Top of RECORDS TO USE

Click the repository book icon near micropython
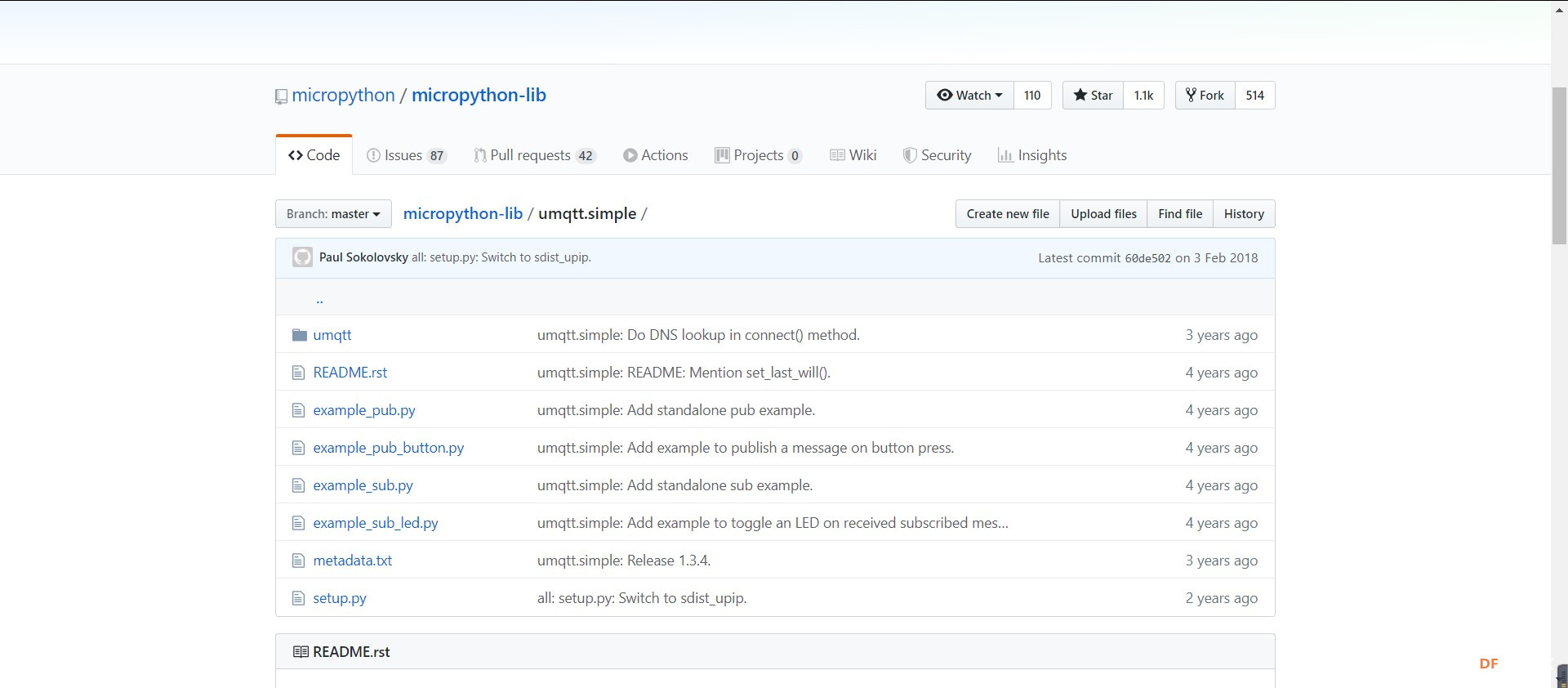The image size is (1568, 688). 281,96
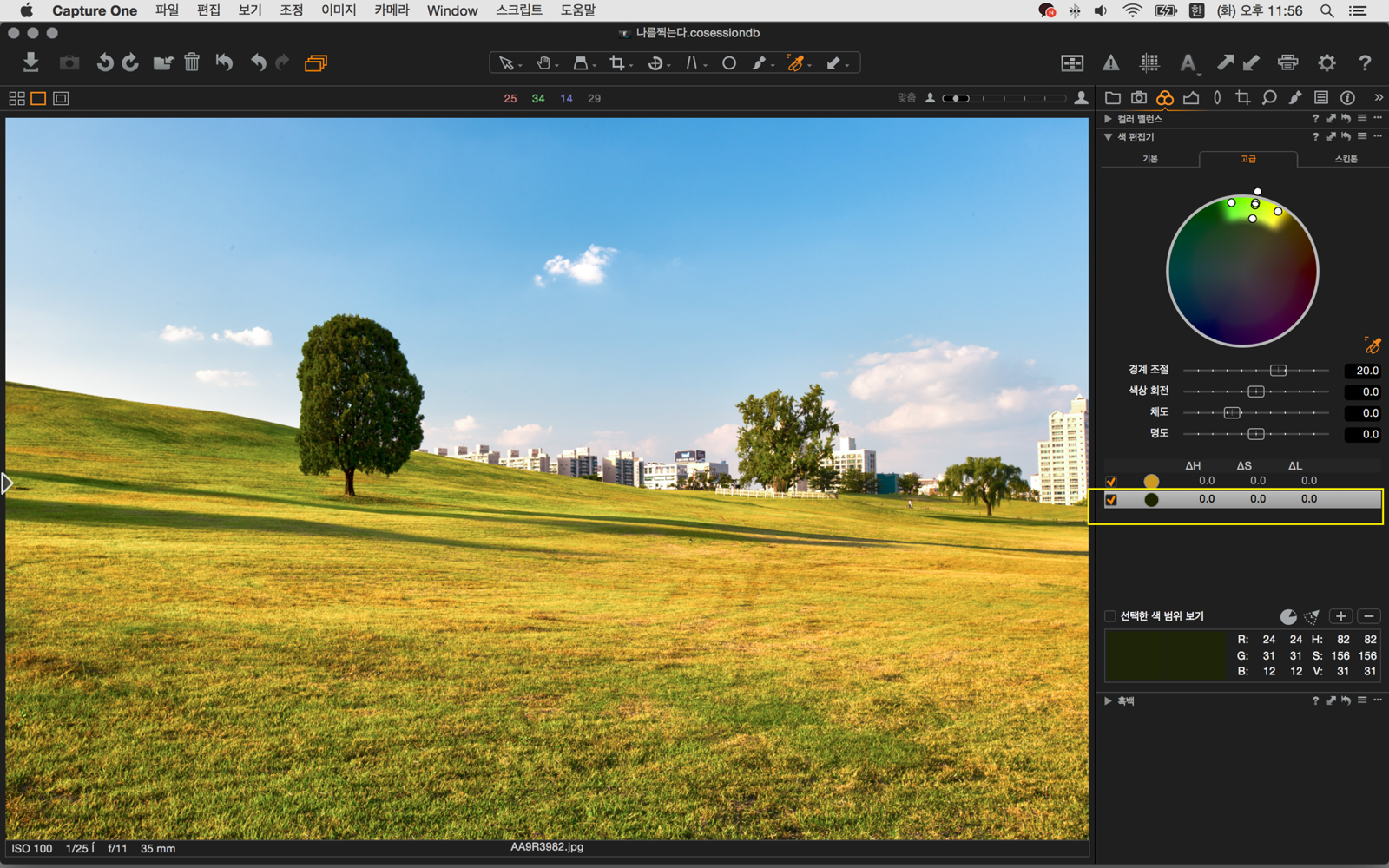Click the Import images download icon

tap(30, 62)
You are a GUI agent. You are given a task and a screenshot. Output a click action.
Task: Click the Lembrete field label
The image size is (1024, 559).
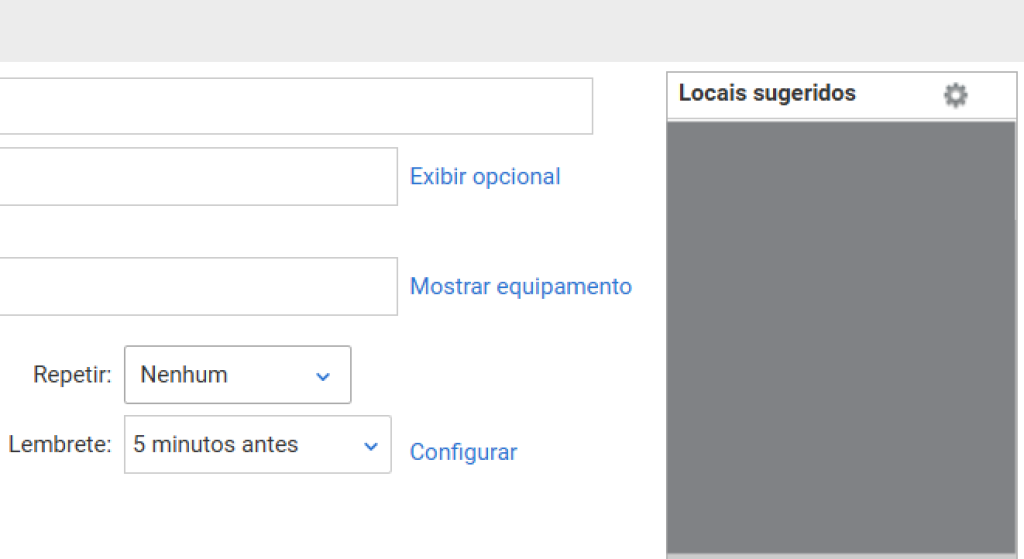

Bottom of RECORDS TO USE

EXERCISE INSTRUCTIONS: Without including any picture, retype the entries exactly.

RESULT BELOW:
Click the repository book icon near micropython
The image size is (1568, 688). 281,96
Click the Import images download icon

tap(30, 62)
You are a GUI agent. You are given a task and a screenshot. Output a click action.
Task: Click the Lembrete field label
The image size is (1024, 559).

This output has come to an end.